One thing that should be clear from these examples is that the meaning
of a sub-expression is not determined by the form of that expression
alone. For example, @tt{x} could mean 7, or it could mean 8, or it
could be meaningless, or it could mean 22, etc. It depends on the
context in which it occurs. So in formulating the meaning of an
expression, this context must be taken into account.
Thinking more about what information we need to keep track
of reveals that when considering the meaning of a
@racket[let]'s body, we need to know that the variable it's
binding means the value of the right-hand expression. Since
a program potentially consists of nested @racket[let]

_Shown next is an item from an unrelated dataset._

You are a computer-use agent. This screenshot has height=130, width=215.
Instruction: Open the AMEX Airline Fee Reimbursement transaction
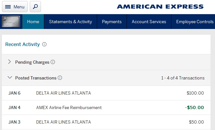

expressions, we will need to keep track of some number of
pairs of variables and their meaning. We will refer to this
contextual information as an @bold{environment}.
The meaning of a variable is resolved by looking up its
meaning in the environment. The meaning of a @racket[let]
will depend on the meaning of its body with an extended
environment that associates its variable binding to the
value of the right hand side.
The heart of the semantics is a function @racket[interp-e] the
provides the meaning of an expression under a given environment. The
top-level @racket[interp] function simply calls @racket[interp-e]
with an empty enivornment.
These rely on two functions: one for extending an environment with a
variable binding and one for lookup up a variable binding in an
environment.
With the semantics of @racket[let] and variables out of the
way, extending the @this-lang semantics to hand binary
operations is pretty straightforward. For
@racket[(+ _e0 _e1)], the meaning is the sum of the meanings
of @racket[_e0] and @racket[_e1], when they mean integers,
otherwise the meaning is an error.
It is defined by structural recursion on the expression. Environments
are represented as lists of associations between variables and values.
There are two helper functions for @racket[ext] and @racket[lookup]:
@codeblock-include["fraud/interp.rkt"]
We can confirm the interpreter computes the right result for the
examples given earlier:
@ex[
(interp (parse '(let ((x 7)) x)))
(interp (parse '(let ((x 7)) 2)))
(interp (parse '(let ((x 7)) (add1 x))))
(interp (parse '(let ((x (add1 7))) x)))
(interp (parse '(let ((x 7)) (let ((y 2)) x))))
(interp (parse '(let ((x 7)) (let ((x 2)) x))))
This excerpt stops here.